Il bar ha fischiato

Avete mai immaginato un posto dove le scelte di vita sbagliate vengono messe da parte per qualche ora? Dove tutti sono pari e non esiste classe sociale? Dove il bere costa poco e sembra far meno male? Dove anche i vecchi tornano bambini e i giovani corrono felici? È presto per parlare di paradiso, parliamo del Bar Sport. Il luogo come spaccato sociale, dove il problema permane ma è condiviso, dove il futuro è predetto ma si sogna l’antico, dove i vecchi si mescolano con i giovani nelle idee e nelle abitudini.
Ordino una sfoglia e un cappuccio mentre Sauro e il Boss si stanno già scannando sul prezzo della benzina. L’aria è fresca e profuma di caffè, Grazia compra le caramelle per le nipotine che verranno scaricate nel pomeriggio da qualche parente e Bottiglia prende i suoi due pacchetti di Marlboro che gli taglieranno il fiato di lì a sera.
Non potevo far altro che pensare alla vita di tutti, al perché dei loro tormenti mescolandoli ai miei. Il cappuccino è finito, saluto tutti come se fossero miei fratelli sapendo che tanto prima o dopo ci saremmo rivisti lì dentro. La mattina corre veloce come una carta da gioco volata sul tavolo trattenendo una bestemmia. Rientrando questa volta chiedo un caffè e al banco si accavallano le voci degli anziani che si contendono un tavolo per la briscola del giorno e quelle degli operai che pretendono velocità di servizio per rientrare in tempo. Io osservo, ascolto, gioisco e soffro con loro. Mi gusto il caffè, faccio bruciare la sigaretta fra le labbra e ancora un ciao che sa di “a fra poco”. La strada è così bella.
Mentre il giorno cade i tavoli iniziano a riempirsi di bicchieri e i dibattiti si fanno più accesi, l’orologio sembra correre più lento, c’è chi maledice il parlamento e chi spera si rimetta il tempo. I giovani si raccontano gli amori e i vecchi lamentano dolori e tutti rimpiangono la lira. Passa una bicicletta: ”la mia è più bella” afferma Sauro. Passa una donna, che meraviglia. Le generazioni si scontrano, si consigliano e si azzannano offrendosi da bere. È l’ora di cena, d’un tratto il bar si svuota e penso a quel bicchiere vuoto sul tavolo e quali problemi avrà nascosto.
A tarda notte, all’ennesima birra, comincio a pensare ad alta voce: ”Dov’è l’ultimo uomo sulla terra, è impegnato a farsi un selfie sulle rovine di una società, e io sono qui che sento, tutto sulla mia pelle, il disagio di essere giovane in un mondo dove anche i sentimenti hanno un prezzo, dove si paga per apparire, dove ci si vende per arrivare a quei quindici minuti di fama. E te che mi fai compagnia perché sei legale? Perché lo stato ti ha scelto fra mille altre droghe. Fottetevi, fottetevi tutti. Non vi meritate nemmeno la mia rabbia voglio vedervi fallire, voglio vedere il mondo così com’è fallire e ripartire dal verde, dai colori, dai rumori e dall’amore, quello vero, per la gente, per l’uomo. Sogno un mondo dove non servono domande, perché le risposte, da che mondo e mondo, le dà il cuore. Le domande sono superflue. Tu vai a fanculo”. Rompo la bottiglia in terra e Sauro da dietro la porta esclama: “Ai miei giorni non c’era il tempo per queste cazzate“.
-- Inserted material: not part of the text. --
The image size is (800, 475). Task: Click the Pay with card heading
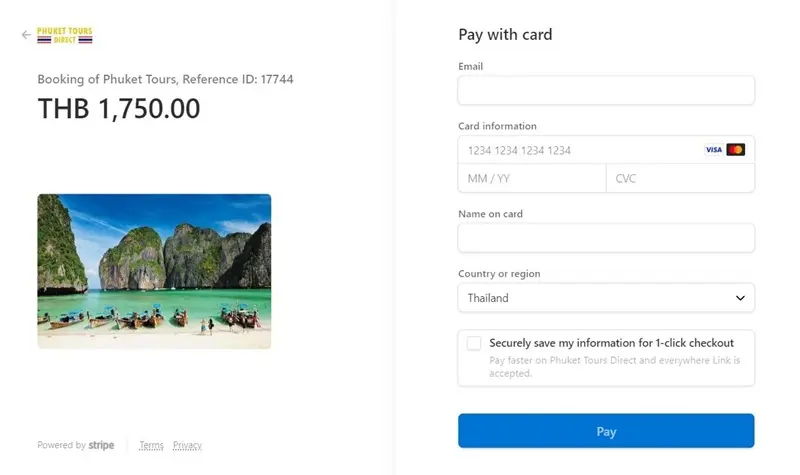pyautogui.click(x=505, y=35)
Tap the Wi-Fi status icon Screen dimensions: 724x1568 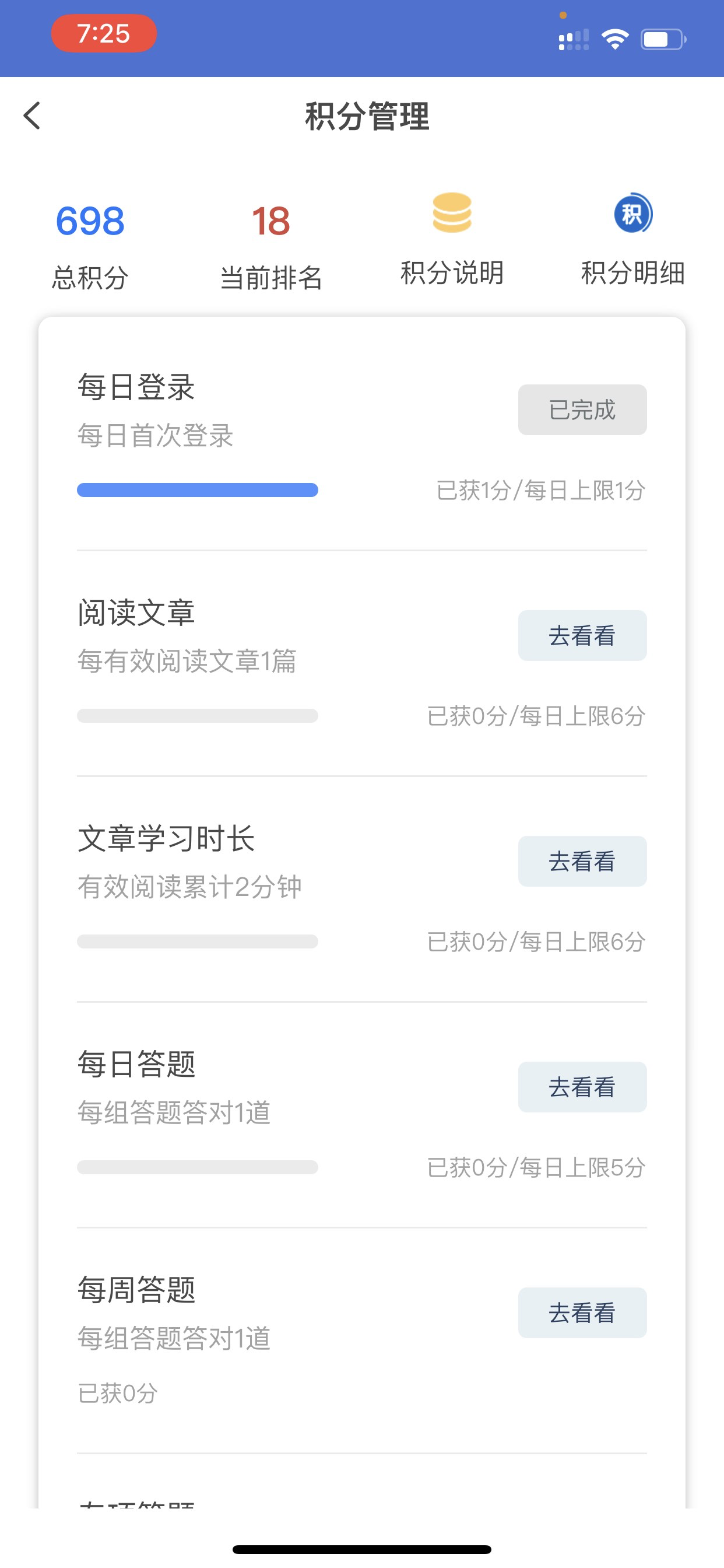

Luca Nacci, 22 anni, nato e cresciuto in un piccolo paese vicino Firenze. Si trova alla fine del percorso di studi in fashion design. Da sempre coltiva la passione per le due ruote, per la velocità e per l’estetica. Affascinato da ogni tipo di espressione artistica, il bar che frequenta da una vita, diventato quasi un caffè letterario, lo influenza costantemente.

Filippo Angelini, 25 anni, è nato e cresciuto nelle campagne della provincia di Firenze, dove vive tutt’ora mescolandosi con la natura e il paesaggio, incantandosi ad ascoltare le memorie antiche degli anziani di paese. In parallelo al lavoro sta approcciando allo studio della chitarra per sentirsi più vicino ai grandi cantautori della musica italiana e dare sfogo alla passione per la scrittura.